With some sites, like StackOverflow, it's easy to spot a good or bad answer. It's generally either right, or it's wrong. Questions either contain facts about the problem and evidence that the question asker has researched his/her question, or it doesn't.
Project management involves many soft skills that make it hard to tell what is right and what is wrong. The Workplace SE solves this problem by enforcing the "back it up" rule:
Please note that answers should be backed up either with a reference, or experiences that happened to you personally. You should always include in your answer information about why you think your answer is correct.
As an example of what this might look like, I tried this out myself on my two latest answers:
For hard skills, or for the more technical points of project management that are taken directly from the PMI or PMBOK, we could directly cite these with a link to the documentation.
Enforcing the back it up rule is something anyone in our community can do.
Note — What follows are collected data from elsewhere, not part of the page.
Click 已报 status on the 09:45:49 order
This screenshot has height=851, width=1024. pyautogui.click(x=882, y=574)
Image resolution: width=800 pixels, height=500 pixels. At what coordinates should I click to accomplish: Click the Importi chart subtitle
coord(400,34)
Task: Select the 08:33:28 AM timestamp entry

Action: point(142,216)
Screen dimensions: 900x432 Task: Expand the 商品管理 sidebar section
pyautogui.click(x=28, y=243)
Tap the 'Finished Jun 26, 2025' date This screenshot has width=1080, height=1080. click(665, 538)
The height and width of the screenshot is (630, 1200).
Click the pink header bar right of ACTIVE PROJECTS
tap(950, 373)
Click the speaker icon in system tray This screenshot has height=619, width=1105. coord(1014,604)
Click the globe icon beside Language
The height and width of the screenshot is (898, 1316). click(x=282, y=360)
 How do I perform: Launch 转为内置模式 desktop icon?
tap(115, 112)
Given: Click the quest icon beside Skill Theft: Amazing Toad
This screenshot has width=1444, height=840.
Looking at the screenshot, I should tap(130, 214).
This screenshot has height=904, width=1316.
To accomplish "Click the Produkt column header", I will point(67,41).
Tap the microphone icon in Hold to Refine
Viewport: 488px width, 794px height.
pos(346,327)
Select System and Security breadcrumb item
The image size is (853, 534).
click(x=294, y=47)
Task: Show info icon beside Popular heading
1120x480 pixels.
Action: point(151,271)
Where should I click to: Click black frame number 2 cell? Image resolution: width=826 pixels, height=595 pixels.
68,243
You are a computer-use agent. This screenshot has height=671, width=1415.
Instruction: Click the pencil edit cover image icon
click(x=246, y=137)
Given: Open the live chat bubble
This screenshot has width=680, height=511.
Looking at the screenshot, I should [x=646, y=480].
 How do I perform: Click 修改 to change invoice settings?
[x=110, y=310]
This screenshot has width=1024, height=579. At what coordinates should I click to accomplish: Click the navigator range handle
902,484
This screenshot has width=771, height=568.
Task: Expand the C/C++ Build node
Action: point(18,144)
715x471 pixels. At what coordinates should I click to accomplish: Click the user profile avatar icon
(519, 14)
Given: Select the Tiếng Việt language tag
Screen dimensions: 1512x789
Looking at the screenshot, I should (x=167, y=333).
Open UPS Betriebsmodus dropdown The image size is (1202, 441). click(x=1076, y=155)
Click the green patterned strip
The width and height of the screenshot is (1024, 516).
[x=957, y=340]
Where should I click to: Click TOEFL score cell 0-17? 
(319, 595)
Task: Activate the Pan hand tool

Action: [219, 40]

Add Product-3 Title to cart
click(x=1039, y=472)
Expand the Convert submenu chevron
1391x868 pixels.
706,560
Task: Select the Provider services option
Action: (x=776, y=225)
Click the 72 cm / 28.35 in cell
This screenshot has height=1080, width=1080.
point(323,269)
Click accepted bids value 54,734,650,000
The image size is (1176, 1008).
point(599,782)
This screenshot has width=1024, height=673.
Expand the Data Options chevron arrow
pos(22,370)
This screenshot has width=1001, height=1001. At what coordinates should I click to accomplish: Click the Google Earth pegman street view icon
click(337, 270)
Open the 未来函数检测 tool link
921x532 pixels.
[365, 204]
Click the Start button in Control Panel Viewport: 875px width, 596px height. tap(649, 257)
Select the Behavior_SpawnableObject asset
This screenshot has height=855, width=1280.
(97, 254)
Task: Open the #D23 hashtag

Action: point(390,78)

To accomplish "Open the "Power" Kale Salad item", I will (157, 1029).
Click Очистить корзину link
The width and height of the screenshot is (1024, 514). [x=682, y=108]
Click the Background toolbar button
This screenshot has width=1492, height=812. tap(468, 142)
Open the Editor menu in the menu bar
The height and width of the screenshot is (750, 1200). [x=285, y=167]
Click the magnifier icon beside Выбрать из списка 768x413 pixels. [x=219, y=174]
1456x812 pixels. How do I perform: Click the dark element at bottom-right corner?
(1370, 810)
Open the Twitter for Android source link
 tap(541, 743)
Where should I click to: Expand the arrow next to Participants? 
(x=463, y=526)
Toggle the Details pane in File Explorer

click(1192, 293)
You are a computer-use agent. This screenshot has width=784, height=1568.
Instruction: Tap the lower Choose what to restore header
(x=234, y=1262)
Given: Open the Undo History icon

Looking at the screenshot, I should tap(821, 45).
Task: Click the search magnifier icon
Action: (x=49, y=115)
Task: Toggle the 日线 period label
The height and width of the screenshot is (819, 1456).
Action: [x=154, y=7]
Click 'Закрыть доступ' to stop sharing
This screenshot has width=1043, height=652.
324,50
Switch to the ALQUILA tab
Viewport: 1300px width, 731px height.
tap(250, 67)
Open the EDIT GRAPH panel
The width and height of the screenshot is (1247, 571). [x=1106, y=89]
Comment on answers that don't cite references and challenge them. Ask for references, evidence, or something to support the content included in the answer. If the answer cannot be backed up, use your downvotes as a tool to mark that answer as potentially incorrect. Upvote answers that do cite references and that do support the answer.
What do you think? Is this a viable solution for PMSE to ensure we're giving correct answers? Are experiences enough? Should we still cite references if explaining why we think our answer is correct? If not, what are the criteria, and how should we approach this Q&A problem?